===== PROVIDED INFORMATION

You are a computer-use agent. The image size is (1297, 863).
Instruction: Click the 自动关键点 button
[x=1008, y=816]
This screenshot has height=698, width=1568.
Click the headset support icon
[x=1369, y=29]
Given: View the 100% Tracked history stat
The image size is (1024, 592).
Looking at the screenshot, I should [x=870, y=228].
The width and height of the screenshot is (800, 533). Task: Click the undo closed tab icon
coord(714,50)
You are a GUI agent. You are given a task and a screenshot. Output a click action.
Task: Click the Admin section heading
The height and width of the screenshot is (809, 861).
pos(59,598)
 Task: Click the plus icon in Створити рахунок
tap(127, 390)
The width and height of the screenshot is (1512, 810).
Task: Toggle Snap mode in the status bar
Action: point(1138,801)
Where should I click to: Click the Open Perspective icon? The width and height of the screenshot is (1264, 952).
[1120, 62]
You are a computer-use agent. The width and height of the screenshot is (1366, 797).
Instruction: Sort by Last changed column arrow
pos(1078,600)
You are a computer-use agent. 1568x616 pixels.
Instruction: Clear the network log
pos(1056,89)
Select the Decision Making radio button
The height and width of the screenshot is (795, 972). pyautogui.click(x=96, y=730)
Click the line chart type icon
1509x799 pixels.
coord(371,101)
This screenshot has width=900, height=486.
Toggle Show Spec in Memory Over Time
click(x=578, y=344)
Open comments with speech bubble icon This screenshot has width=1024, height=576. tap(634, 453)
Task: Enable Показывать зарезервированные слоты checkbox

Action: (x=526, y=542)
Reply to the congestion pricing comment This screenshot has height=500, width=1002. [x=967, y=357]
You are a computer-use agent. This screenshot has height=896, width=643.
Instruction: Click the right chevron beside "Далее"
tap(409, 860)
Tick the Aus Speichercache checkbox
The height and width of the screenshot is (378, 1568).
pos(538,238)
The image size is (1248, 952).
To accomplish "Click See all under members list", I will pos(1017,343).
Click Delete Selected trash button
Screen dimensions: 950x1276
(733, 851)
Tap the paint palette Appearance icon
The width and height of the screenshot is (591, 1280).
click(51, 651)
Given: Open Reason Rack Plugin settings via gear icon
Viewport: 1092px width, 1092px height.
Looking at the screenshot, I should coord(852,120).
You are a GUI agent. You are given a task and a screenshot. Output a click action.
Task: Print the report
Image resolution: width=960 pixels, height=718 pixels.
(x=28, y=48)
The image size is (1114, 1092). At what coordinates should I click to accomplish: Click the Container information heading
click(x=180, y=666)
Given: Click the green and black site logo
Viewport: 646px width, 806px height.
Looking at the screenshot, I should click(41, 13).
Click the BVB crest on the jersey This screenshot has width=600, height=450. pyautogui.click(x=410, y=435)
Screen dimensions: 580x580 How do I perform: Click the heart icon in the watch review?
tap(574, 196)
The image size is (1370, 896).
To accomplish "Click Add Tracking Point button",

==========

**TASK ITEM**: The task requires an exact copy of all the lines above.

**SOLUTION TO THIS TASK**:
You are a computer-use agent. The image size is (1297, 863).
Instruction: Click the 自动关键点 button
[x=1008, y=816]
This screenshot has height=698, width=1568.
Click the headset support icon
[x=1369, y=29]
Given: View the 100% Tracked history stat
The image size is (1024, 592).
Looking at the screenshot, I should [x=870, y=228].
The width and height of the screenshot is (800, 533). Task: Click the undo closed tab icon
coord(714,50)
You are a GUI agent. You are given a task and a screenshot. Output a click action.
Task: Click the Admin section heading
The height and width of the screenshot is (809, 861).
pos(59,598)
 Task: Click the plus icon in Створити рахунок
tap(127, 390)
The width and height of the screenshot is (1512, 810).
Task: Toggle Snap mode in the status bar
Action: point(1138,801)
Where should I click to: Click the Open Perspective icon? The width and height of the screenshot is (1264, 952).
[1120, 62]
You are a computer-use agent. The width and height of the screenshot is (1366, 797).
Instruction: Sort by Last changed column arrow
pos(1078,600)
You are a computer-use agent. 1568x616 pixels.
Instruction: Clear the network log
pos(1056,89)
Select the Decision Making radio button
The height and width of the screenshot is (795, 972). pyautogui.click(x=96, y=730)
Click the line chart type icon
1509x799 pixels.
coord(371,101)
This screenshot has width=900, height=486.
Toggle Show Spec in Memory Over Time
click(x=578, y=344)
Open comments with speech bubble icon This screenshot has width=1024, height=576. tap(634, 453)
Task: Enable Показывать зарезервированные слоты checkbox

Action: (x=526, y=542)
Reply to the congestion pricing comment This screenshot has height=500, width=1002. [x=967, y=357]
You are a computer-use agent. This screenshot has height=896, width=643.
Instruction: Click the right chevron beside "Далее"
tap(409, 860)
Tick the Aus Speichercache checkbox
The height and width of the screenshot is (378, 1568).
pos(538,238)
The image size is (1248, 952).
To accomplish "Click See all under members list", I will pos(1017,343).
Click Delete Selected trash button
Screen dimensions: 950x1276
(733, 851)
Tap the paint palette Appearance icon
The width and height of the screenshot is (591, 1280).
click(51, 651)
Given: Open Reason Rack Plugin settings via gear icon
Viewport: 1092px width, 1092px height.
Looking at the screenshot, I should coord(852,120).
You are a GUI agent. You are given a task and a screenshot. Output a click action.
Task: Print the report
Image resolution: width=960 pixels, height=718 pixels.
(x=28, y=48)
The image size is (1114, 1092). At what coordinates should I click to accomplish: Click the Container information heading
click(x=180, y=666)
Given: Click the green and black site logo
Viewport: 646px width, 806px height.
Looking at the screenshot, I should click(41, 13).
Click the BVB crest on the jersey This screenshot has width=600, height=450. pyautogui.click(x=410, y=435)
Screen dimensions: 580x580 How do I perform: Click the heart icon in the watch review?
tap(574, 196)
The image size is (1370, 896).
To accomplish "Click Add Tracking Point button",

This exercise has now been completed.